_What to work on:_
Extract all of the data and reproduce it precisely.

_Provided information:_
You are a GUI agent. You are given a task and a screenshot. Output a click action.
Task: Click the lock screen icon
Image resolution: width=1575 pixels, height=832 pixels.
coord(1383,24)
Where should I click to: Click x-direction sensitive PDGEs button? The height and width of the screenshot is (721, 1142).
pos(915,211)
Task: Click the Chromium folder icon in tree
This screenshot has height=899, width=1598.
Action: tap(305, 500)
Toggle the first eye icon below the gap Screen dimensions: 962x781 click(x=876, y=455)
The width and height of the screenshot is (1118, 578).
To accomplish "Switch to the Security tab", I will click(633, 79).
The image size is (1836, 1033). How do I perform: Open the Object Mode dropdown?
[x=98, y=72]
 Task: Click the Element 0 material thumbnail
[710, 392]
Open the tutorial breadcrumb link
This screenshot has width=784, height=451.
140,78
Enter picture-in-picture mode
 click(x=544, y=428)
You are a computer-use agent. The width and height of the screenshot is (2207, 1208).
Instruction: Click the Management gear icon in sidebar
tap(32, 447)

_Final answer:_
You are a GUI agent. You are given a task and a screenshot. Output a click action.
Task: Click the lock screen icon
Image resolution: width=1575 pixels, height=832 pixels.
coord(1383,24)
Where should I click to: Click x-direction sensitive PDGEs button? The height and width of the screenshot is (721, 1142).
pos(915,211)
Task: Click the Chromium folder icon in tree
This screenshot has height=899, width=1598.
Action: tap(305, 500)
Toggle the first eye icon below the gap Screen dimensions: 962x781 click(x=876, y=455)
The width and height of the screenshot is (1118, 578).
To accomplish "Switch to the Security tab", I will click(633, 79).
The image size is (1836, 1033). How do I perform: Open the Object Mode dropdown?
[x=98, y=72]
 Task: Click the Element 0 material thumbnail
[710, 392]
Open the tutorial breadcrumb link
This screenshot has width=784, height=451.
140,78
Enter picture-in-picture mode
 click(x=544, y=428)
You are a computer-use agent. The width and height of the screenshot is (2207, 1208).
Instruction: Click the Management gear icon in sidebar
tap(32, 447)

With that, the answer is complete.